Historical population
| Census | Pop. | Note | %± |
| 1820 | 2,030 |  | — |
| 1830 | 2,425 |  | 19.5% |
| 1840 | 2,387 |  | −1.6% |
| 1850 | 2,986 |  | 25.1% |
| 1860 | 2,791 |  | −6.5% |
| 1870 | 2,942 |  | 5.4% |
| 1880 | 3,065 |  | 4.2% |
| 1890 | 2,876 |  | −6.2% |
| 1900 | 2,891 |  | 0.5% |
| 1910 | 2,720 |  | −5.9% |
| 1920 | 2,361 |  | −13.2% |
| 1930 | 2,254 |  | −4.5% |
| 1940 | 2,375 |  | 5.4% |
| 1950 | 2,372 |  | −0.1% |
| 1960 | 2,804 |  | 18.2% |
| 1970 | 3,567 |  | 27.2% |
| 1980 | 3,462 |  | −2.9% |
| 1990 | 3,561 |  | 2.9% |
| 2000 | 3,988 |  | 12.0% |
| 2010 | 4,089 |  | 2.5% |
| 2020 | 3,916 |  | −4.2% |
U.S. Decennial Census

==Communities and locations in the Town of Athens==
- Athens - The village of Athens is on the eastern edge of the town.
- Athens Station - A location south of West Athens.
- Hollister Lake - A lake in the northwestern part of the town.
- Lime Street - A hamlet in the northwestern part of the town.
- Middle Ground Flats - An island in the Athens River.
- Sleepy Hollow Lake - A lake at the northern town line.
- West Athens - A hamlet in the northeastern part of the town, located on Route 28.
- The Orchards A subdivision in the northwestern corner of the village that gets no village services.

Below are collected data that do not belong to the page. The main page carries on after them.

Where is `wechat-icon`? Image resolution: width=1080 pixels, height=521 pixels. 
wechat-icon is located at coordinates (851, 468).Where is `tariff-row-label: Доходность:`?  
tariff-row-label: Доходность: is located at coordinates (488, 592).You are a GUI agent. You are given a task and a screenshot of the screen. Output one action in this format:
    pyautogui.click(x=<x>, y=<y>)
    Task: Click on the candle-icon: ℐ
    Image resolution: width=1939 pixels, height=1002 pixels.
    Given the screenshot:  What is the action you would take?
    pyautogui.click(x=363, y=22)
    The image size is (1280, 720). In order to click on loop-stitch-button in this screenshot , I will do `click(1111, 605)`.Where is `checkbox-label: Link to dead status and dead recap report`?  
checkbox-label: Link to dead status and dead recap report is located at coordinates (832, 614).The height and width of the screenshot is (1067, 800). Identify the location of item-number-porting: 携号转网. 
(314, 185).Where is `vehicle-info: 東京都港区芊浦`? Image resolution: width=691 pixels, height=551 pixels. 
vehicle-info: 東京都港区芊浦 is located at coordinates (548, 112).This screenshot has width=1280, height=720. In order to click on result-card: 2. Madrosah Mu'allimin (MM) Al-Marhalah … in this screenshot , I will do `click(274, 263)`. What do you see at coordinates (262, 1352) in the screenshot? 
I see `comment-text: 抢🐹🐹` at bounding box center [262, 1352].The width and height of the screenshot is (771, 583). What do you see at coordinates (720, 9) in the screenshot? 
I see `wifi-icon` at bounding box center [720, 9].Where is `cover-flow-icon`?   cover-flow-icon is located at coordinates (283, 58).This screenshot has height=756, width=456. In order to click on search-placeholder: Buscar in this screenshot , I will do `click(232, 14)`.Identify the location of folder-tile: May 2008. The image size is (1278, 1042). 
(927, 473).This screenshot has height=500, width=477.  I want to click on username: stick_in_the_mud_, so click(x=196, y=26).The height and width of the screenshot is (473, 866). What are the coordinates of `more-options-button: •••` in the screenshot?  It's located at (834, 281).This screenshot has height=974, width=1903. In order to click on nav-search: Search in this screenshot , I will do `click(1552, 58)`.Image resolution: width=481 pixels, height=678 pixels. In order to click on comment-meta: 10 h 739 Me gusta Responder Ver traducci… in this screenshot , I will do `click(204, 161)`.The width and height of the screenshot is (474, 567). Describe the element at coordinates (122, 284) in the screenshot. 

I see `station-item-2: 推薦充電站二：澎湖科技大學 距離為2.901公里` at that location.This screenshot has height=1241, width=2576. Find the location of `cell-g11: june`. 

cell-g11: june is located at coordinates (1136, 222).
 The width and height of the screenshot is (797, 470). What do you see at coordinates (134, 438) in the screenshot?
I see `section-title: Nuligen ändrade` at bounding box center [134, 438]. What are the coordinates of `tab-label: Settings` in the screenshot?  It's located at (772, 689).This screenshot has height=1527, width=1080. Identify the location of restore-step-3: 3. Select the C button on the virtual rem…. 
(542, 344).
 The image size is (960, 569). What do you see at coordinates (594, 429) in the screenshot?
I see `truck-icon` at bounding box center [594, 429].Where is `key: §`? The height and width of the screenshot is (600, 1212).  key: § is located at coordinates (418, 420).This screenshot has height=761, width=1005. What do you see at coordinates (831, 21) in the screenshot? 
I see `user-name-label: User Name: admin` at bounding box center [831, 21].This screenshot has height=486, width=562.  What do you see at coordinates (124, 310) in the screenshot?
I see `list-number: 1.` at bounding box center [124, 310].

==Electric power facilities==
===New Athens Generating===
Pursuant to Article X of the Public Service Law, Athens Generating Company, L.P. (now operating as New Athens Generating Company, LLC) was granted a Certificate of Environmental Compatibility and Public Need for a 1,080-megawatt (MW) combined cycle natural gas powered plant in 2000. It went into service in 2004. There are three combustion turbines whose exhaust creates steam to drive a steam turbine. All of the combustion turbines are manufactured by Siemens. It uses a wet/dry (hybrid) cooling system consisting of three groups of six hybrid cooling units. It is located on a 150-acre area that was zoned as light industrial, to the west of the Village of Athens. In 2017, it injected 3,891 GWh of electric energy into the electric transmission system. This is equivalent to operating at full capacity for approximately 40.4% of the year. For comparison, the capital region consumed 11,823 GWh of electric energy in 2017.

The plant has reorganized and transferred ownership several times since it was granted a certificate in 2000. As of 2018 it is owned by New Athens Generating Company, LLC, which is owned by New Mach Gen, LLC, which is owned by Mach Gen, LLC, which is owned by Talen Energy Supply, LLC, which is owned by Riverstone Holdings LLC. It was noted in a recent declaratory ruling that Con Edison has a bilateral agreement with New Athens Generating Company whereby Con Edison buys the plant's output and sells it in the NYISO wholesale market. In its 2017-2018 adopted budget, the Village of Athens noted a revenue of about $9,000 from payments in lieu of taxes most of which can be assumed to come from New Athens Generating Company, LLC. For comparison, the Village of Athens noted a total budget of about $2.15 million for 2017-2018.

===West Point Partners===
A High Voltage Direct Current underground transmission line was proposed in an Article VII filing with the Public Service Commission in 2013. Its northern converter station would have been located adjacent to the New Athens Generating facility. The certification process was placed in limbo after the real estate for its planned southern converter station near the Indian Point Energy Center was sold in private auction from Con Edison to the Town of Cortlandt.

==In popular culture==
A major plot point in War of the Worlds (2005) took place in Athens. In the movie, most of the town is shown being destroyed. These are the scenes where the flaming train passes by the cast and the crowd is going towards the ferry.